The city was a labyrinth, and Kai was the mouse. He moved through the winding alleys, a world of crumbling brick and the smell of refuse, the silent, grey-robed Monks always a street away, their presence a constant, oppressive weight. The Forge God's Echo was a furnace in his gut, urging him forward, lending his steps a certainty that was not his own.
He kept to the shadows, his senses screaming. Every loose cobblestone, every gust of wind rattling a loose shutter, was a potential threat. He was acutely aware of the flaws in his surroundings—a cracked drainpipe, a loose hinge on a gate, a missing brick in a wall. The world, through the god's eyes, was a collection of things waiting to be broken or made whole.
His goal was the southern gate, the one that led not to the major trade roads, but to the unclaimed wilderness known as the Blight of Forgetting. It was a perilous, half-mad stretch of land, but it was the only direction the Monks would not expect him to run. No sane person went into the Blight.
As he neared the city's edge, the alleys grew wider, the spaces between buildings more open. He was more exposed. He peered around a corner and saw it: the South Gate, a heavy iron portcullis set in the thick stone of the city wall. It was closed. And standing before it were not the passive, waiting monks, but a squad of five Hallowed Sentinels.
They were terrifyingly different. Clad in interlocking plates of smooth, grey ceramic over their robes, they stood with the inhuman stillness of statues. They held no weapons, but their hands, clasped before them, looked capable of crushing stone. They were the Proctor's elite, the physical manifestation of his sterile, perfect order.
Kai shrank back, his heart a frantic drum against his ribs. There was no way through. He was trapped.
*The wall is the obstacle,* the Echo stated, its logic as cold and hard as steel. *Find its flaw. Unmake it.*
Kai's eyes darted along the massive stone wall. It was First Age construction, thirty feet high and ten feet thick. Flawless. To the god's pragmatic mind, the solution was simple: apply sufficient force. To Kai's mortal mind, it was impossible.

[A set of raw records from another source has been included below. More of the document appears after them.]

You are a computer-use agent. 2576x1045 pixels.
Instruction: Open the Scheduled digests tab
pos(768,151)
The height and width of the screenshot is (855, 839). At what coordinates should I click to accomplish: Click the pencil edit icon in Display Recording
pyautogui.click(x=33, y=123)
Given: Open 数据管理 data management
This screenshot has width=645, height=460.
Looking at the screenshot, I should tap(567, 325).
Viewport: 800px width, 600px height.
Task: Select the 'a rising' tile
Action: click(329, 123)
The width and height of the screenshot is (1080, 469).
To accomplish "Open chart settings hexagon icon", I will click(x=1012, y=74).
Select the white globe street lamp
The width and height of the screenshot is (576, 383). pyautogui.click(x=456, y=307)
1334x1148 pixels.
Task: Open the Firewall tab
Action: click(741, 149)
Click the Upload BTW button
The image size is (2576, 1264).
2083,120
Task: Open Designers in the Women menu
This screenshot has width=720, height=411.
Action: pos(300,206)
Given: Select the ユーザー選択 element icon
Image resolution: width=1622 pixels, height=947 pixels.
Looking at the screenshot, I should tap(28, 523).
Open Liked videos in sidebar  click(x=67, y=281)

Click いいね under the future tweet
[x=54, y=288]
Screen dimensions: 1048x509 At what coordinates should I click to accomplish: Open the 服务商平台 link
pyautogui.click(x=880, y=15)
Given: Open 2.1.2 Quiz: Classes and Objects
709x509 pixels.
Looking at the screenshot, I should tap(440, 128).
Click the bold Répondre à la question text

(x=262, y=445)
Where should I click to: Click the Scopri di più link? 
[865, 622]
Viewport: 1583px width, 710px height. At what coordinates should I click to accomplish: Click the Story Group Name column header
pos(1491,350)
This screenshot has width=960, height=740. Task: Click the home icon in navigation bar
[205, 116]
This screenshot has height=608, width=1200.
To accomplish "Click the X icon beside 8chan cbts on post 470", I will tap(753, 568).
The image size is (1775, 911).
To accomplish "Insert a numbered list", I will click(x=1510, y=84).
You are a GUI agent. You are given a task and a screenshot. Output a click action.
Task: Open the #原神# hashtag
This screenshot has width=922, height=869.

"I can't just break down a wall," he hissed under his breath.
*You think like a Scribe,* the Echo countered, a surge of frustration radiating through him. *You see the whole volume. I see the page. I see the letter. I see the flaw in the ink.*
The god's perception focused his own. He scanned the base of the wall again, not as a single structure, but as a collection of individual stones. And he saw it. Near the ground, half-hidden by a tangle of dead ivy, was a section where the mortar was darker, rougher. It was a repair, and a clumsy one at that. A patch from a later Age, lacking the skill of the original masons.
It was a flaw.
But the Sentinels were right there. He couldn't just walk over and touch it. He needed a diversion. A big one.
His gaze swept the area. An abandoned merchant's stall, its canvas awning tattered. A pile of discarded wooden crates. A large, iron brazier, unlit and filled with rainwater. Nothing.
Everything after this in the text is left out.